Assignment
Transcribe the entire listing exactly as it appears.

Material shown

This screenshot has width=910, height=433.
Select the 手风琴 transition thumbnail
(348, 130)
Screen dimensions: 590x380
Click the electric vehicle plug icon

Answer to the problem
This screenshot has width=910, height=433.
Select the 手风琴 transition thumbnail
(348, 130)
Screen dimensions: 590x380
Click the electric vehicle plug icon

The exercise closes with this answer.